Esse esforço está em boa parte resumido no Estatuto da Igualdade Racial, enviado ao Congresso recentemente pela Seppir. “O Estatuto é considerado por nós do governo um instrumento muito importante, que seria o regulador das políticas de igualdade racial e passaria a ser uma política do Estado”, explica a ministra Matilde. No Estatuto, estão reunidas as diretrizes para políticas de promoção da igualdade em todos os campos, da educação ao mercado de trabalho, passando pela saúde pública. No Congresso, a votação está parada por falta de acordo. O movimento negro está realizando, junto com as centrais sindicais e outros movimentos sociais, uma mobilização para a coleta de assinaturas para forçar a aprovação do Estatuto.
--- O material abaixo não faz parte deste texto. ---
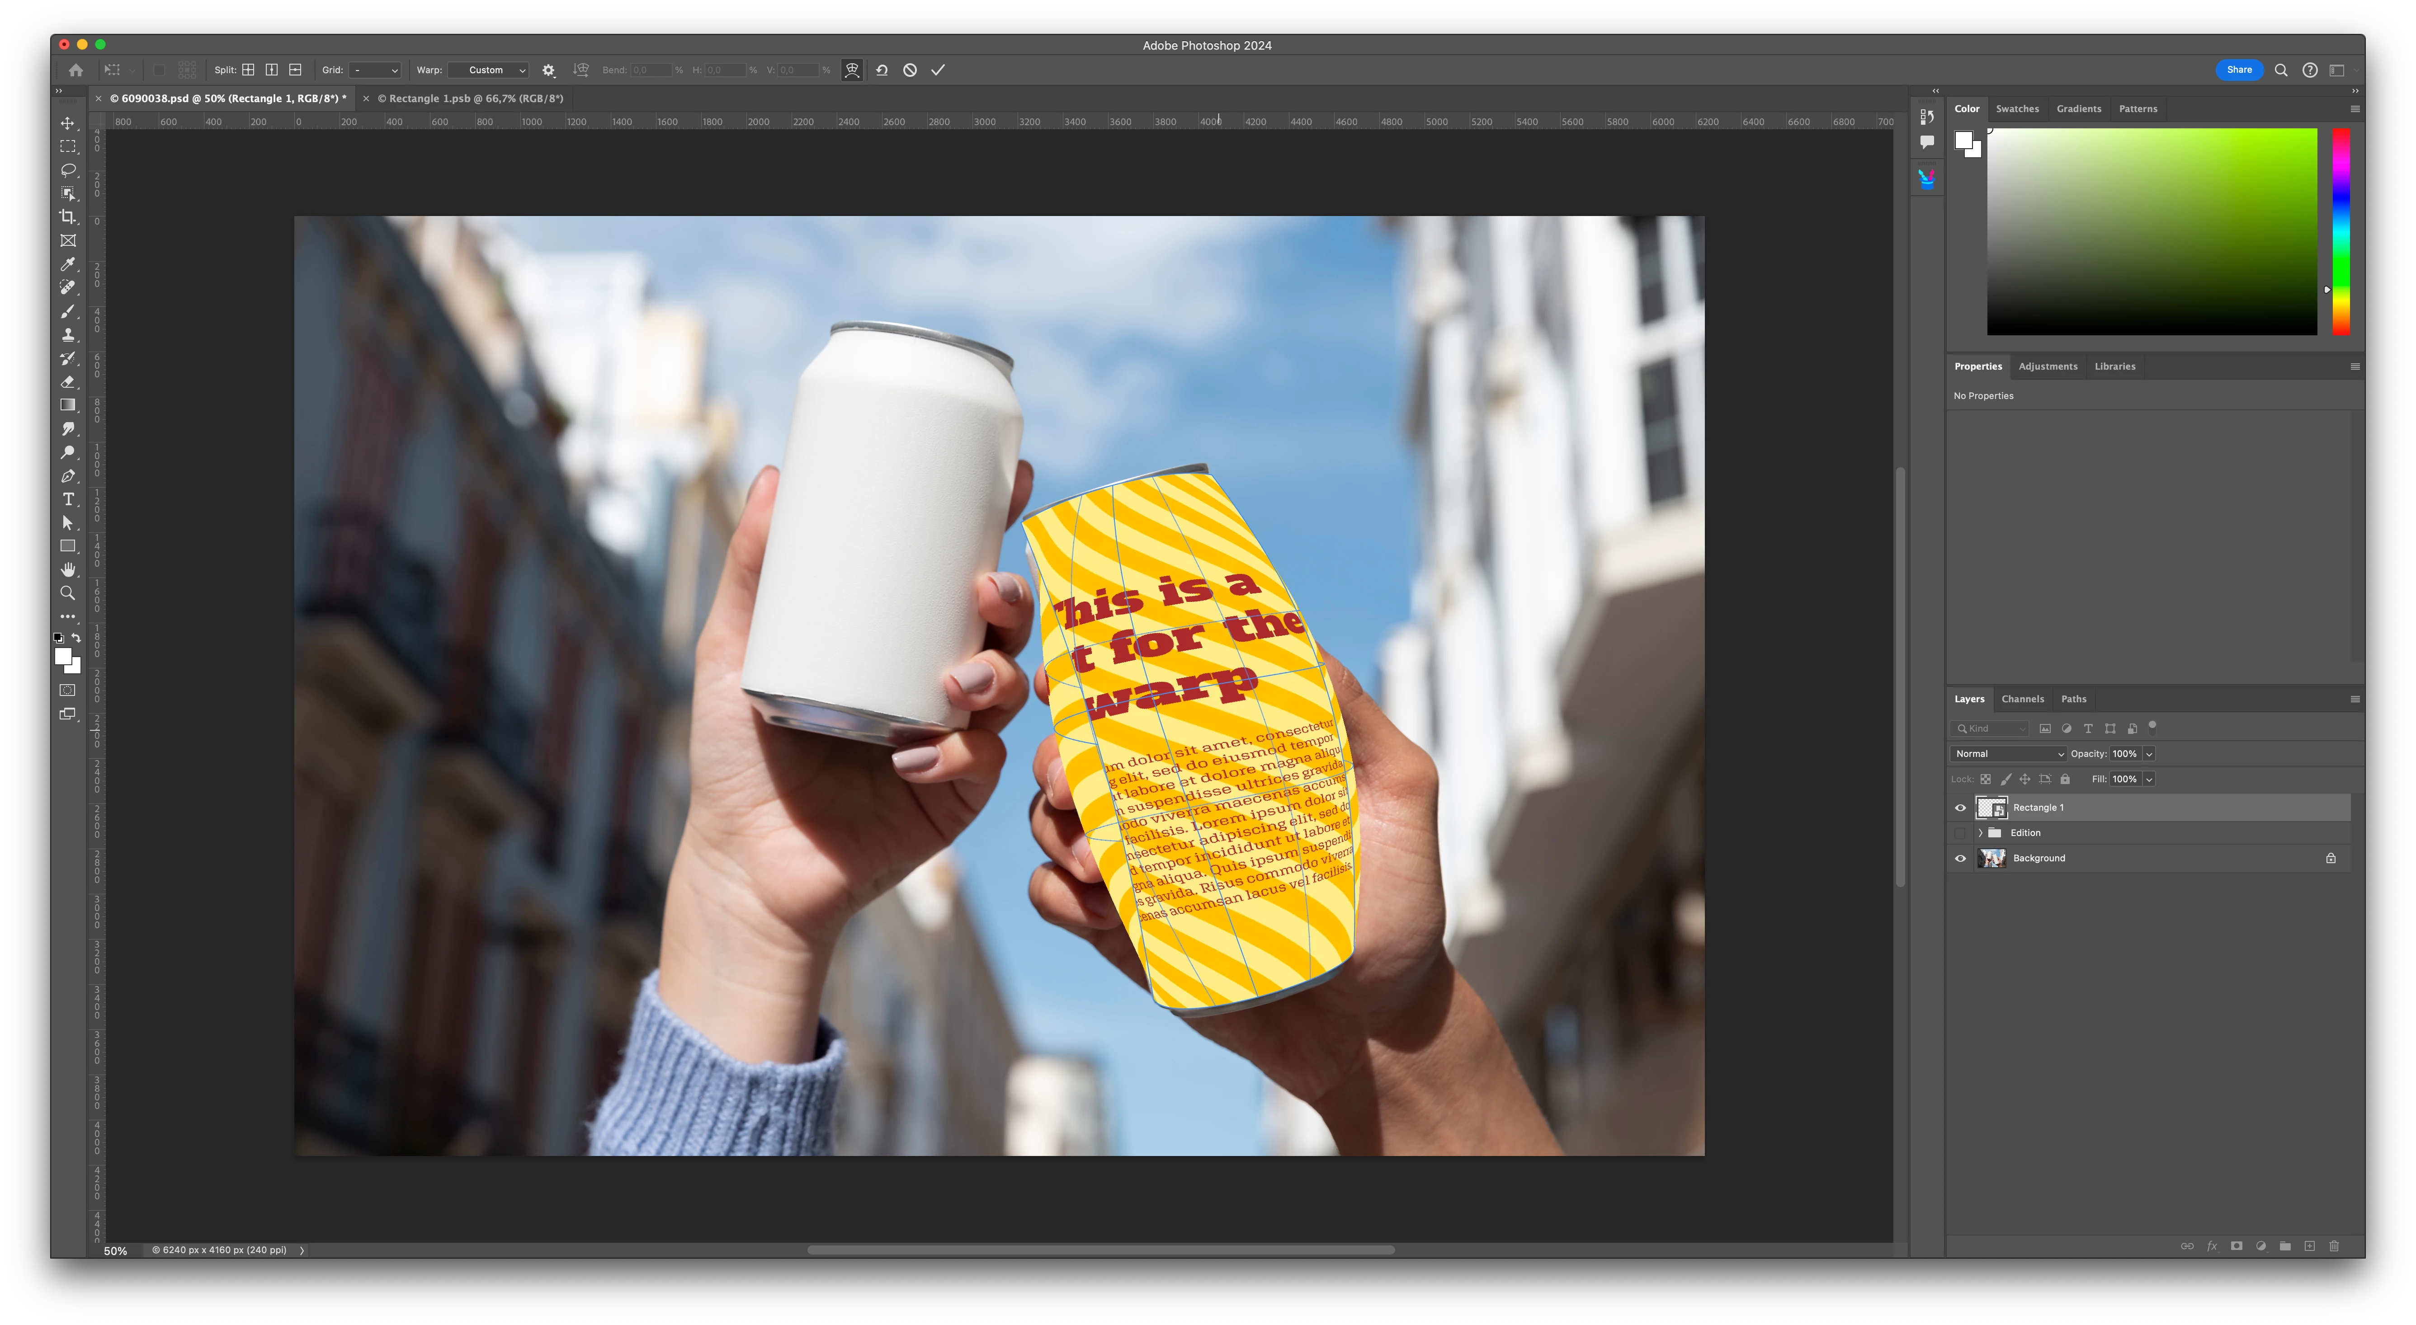Image resolution: width=2416 pixels, height=1325 pixels.
Task: Open the Warp Custom dropdown
Action: (x=488, y=70)
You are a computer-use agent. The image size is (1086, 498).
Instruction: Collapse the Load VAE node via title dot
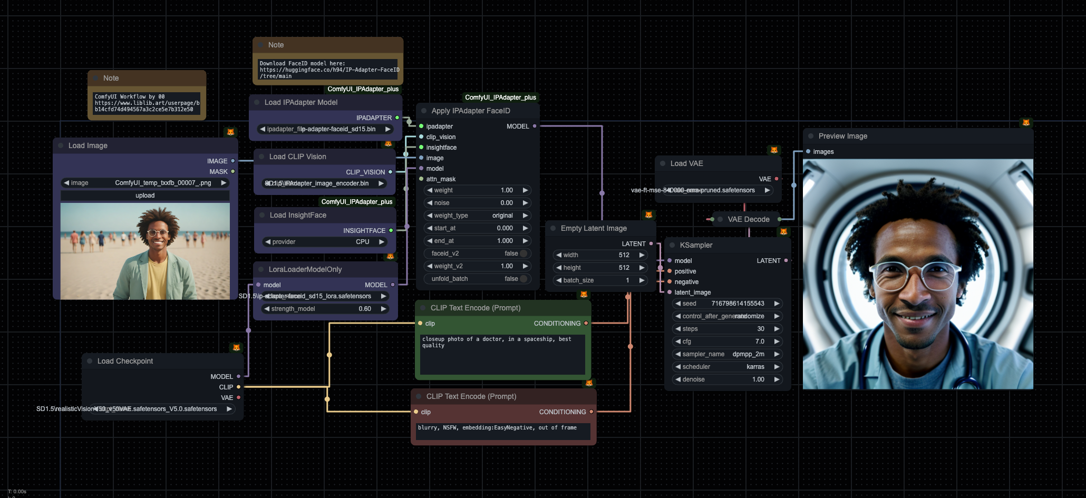[x=663, y=163]
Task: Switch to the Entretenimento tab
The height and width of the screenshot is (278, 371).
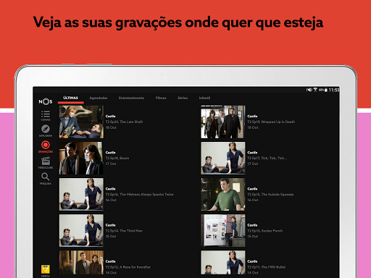Action: 131,98
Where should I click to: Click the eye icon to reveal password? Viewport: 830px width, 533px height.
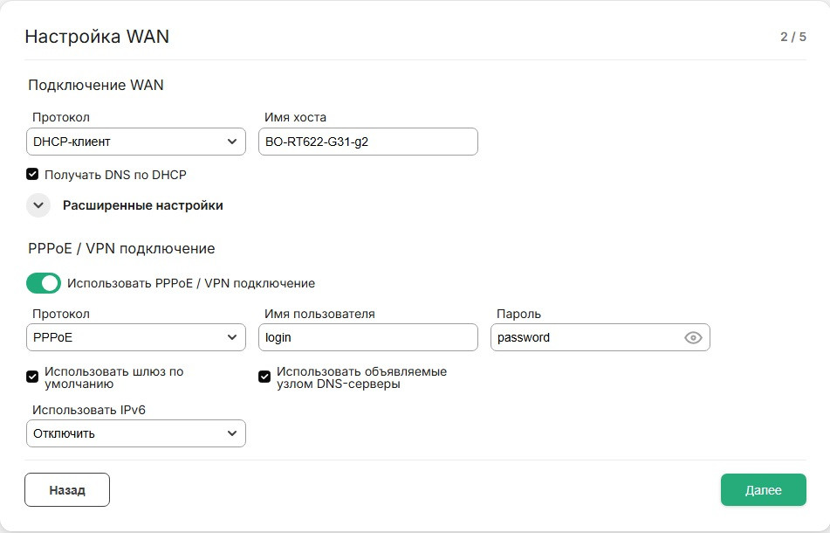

É com iniciativas como essas que vamos conseguir superar a pesada herança de racismo que o Brasil traz em sua história.

miltongMomento de glória

Em uma sexta-feira de 1981, 16 mil jovens, brancos e negros, se reuniram vestidos de branco no Maracanãzinho para ouvir 15 dos maiores cantores negros da MPB. “No momento em que Clementina de Jesus e Ariceto começaram com aquele seu partido-alto, a platéia veio abaixo. Foi meu momento de glória”, recorda o ator Milton Gonçalves, um dos organizadores do evento. O evento chamava-se Acorda Zumbi e celebrava o Dia da Consciência Negra, 20 de novembro. “Foi a partir dali que o dia virou feriado no Rio”, recorda Milton.

O evento é um dos muitos que marcam a luta do movimento negro desde que o grupo gaúcho Palmares lançou – em 1971 – a idéia de comemorar e promover a consciência negra no dia da morte de Zumbi, negando o 13 de Maio. Nesse período, muita coisa mudou para negros e negras do país e o próprio reconhecimento da data, feriado em vários municípios e estados brasileiros, é um exemplo. “O saldo desses 35 anos é positivo, embora falte muita coisa, embora o racismo continue encravado no peito da sociedade”, afirma o deputado federal Vicentinho (PT-SP). A presidenta do Instituto Sindical Interamericano pela Igualdade Racial (Inspir), Neide Aparecida Fonseca, concorda: “Hoje Zumbi é um herói nacional reconhecido pelo governo. Temos não apenas um dia, mas o Mês da Consciência Negra. O movimento avançou muito, são vitórias sem precedentes no movimento social brasileiro num período curto de tempo”.